06-15-2017, 11:01 PM
An enemy who gets in, risks the danger of becoming a friend.
A wind rises up off the waves and blows both a scent and sea spray into his face.
“I could,” he admits, knowing that he had been lonely too long but not sure how much of a companion he could be to her. Nothing had ever been the same since Spark’s change and the hills became something else, something other than he thought them to be and everything else became just a memory. “But I may not be the best company…” he warns her, not sure why it was necessary to say that but something in him found himself too drawn to the way she seemed to come out of rock and tide like a thing imagined, lank-kneed but almost, almost like… no, he tells himself with the slightest shake of his head, pretending to shake off the sea spray so she’d not notice the things that moved in his mismatched eyes (shadows and ghosts, and a mare of slim soft build).
He does not turn away from the brine that pelts him, but his nostrils reach for the scent of the horse that threads itself through the notes of salt and seawater. His lungs grab for the female smell that he recognizes and his mismatched eyes squeeze shut to another time and a place, a place that heard no song of the sea but of grass and wind, waves of deep green instead of the blue-black of a bruise.
How could he miss her so much?
It makes his heart constrict, a boa that squeezes then bites and he has to remember to breathe. But that smell is growing closer, edging out the brine that rims his nostrils in glistening droplets that slide against the length of his whiskers (he was ever a hairy beast!) before sliding off and splattering the sand, unnoticed and sucked back into the larger sum of tide that sucked at his feet planted deep in the sand. The sea could have swallowed him up if he let it, but she came close and closer still and provided him with a distraction even though the remembrance threatened to pull him back.

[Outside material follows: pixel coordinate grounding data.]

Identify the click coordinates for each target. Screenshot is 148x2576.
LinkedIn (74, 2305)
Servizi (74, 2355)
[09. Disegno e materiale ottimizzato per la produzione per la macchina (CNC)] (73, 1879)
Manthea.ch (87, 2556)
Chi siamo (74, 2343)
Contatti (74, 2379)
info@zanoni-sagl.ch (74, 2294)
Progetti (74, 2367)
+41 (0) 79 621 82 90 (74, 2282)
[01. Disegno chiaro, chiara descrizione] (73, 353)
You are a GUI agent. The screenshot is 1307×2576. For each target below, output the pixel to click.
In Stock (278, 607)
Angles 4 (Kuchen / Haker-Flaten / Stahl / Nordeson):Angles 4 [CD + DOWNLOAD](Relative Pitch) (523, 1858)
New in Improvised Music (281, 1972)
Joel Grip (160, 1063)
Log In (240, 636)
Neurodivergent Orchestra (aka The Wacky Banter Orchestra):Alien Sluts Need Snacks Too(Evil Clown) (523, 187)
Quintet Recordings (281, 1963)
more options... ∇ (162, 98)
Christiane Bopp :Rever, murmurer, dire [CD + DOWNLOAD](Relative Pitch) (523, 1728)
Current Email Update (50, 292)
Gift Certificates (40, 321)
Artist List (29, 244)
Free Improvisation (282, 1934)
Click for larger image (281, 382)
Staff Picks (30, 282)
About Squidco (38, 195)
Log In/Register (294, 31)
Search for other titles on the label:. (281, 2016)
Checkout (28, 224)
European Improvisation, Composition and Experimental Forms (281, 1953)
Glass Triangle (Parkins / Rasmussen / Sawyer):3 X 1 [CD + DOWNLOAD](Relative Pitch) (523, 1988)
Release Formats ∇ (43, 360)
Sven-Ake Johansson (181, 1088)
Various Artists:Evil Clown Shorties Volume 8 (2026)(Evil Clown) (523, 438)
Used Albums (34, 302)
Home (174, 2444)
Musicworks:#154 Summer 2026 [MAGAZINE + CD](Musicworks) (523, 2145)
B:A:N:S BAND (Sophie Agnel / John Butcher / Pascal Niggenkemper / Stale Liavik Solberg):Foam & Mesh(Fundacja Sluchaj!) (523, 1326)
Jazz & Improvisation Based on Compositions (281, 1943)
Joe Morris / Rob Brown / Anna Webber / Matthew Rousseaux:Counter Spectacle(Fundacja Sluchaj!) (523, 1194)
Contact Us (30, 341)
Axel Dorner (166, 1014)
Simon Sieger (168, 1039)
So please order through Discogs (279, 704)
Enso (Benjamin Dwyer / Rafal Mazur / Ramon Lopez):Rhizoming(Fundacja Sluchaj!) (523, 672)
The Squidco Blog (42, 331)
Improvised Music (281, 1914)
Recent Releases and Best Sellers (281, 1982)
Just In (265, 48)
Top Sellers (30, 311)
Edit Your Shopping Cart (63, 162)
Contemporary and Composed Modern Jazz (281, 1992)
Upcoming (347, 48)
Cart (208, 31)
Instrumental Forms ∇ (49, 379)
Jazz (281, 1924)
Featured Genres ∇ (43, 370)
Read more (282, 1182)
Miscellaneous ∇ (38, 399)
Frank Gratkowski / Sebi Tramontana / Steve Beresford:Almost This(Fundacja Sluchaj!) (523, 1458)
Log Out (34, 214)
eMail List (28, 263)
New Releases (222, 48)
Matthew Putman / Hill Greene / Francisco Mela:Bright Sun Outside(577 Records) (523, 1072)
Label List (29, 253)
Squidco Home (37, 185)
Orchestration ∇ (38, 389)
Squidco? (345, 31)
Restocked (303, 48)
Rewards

His gaze goes to her, to track the path of pale flax along her neck to the dangling damp ends that hung just above the sand beneath her small sure feet. She knows this beach better than he does, as he looks beyond her to the rocky monolith that had just been her perch as if she was a strange bird that kept watch of things only the sea and she knew about - things, that only he could guess at as his eyes came back to her as she spoke to him, his ears catching the lilt of her voice amidst the wind and the waves.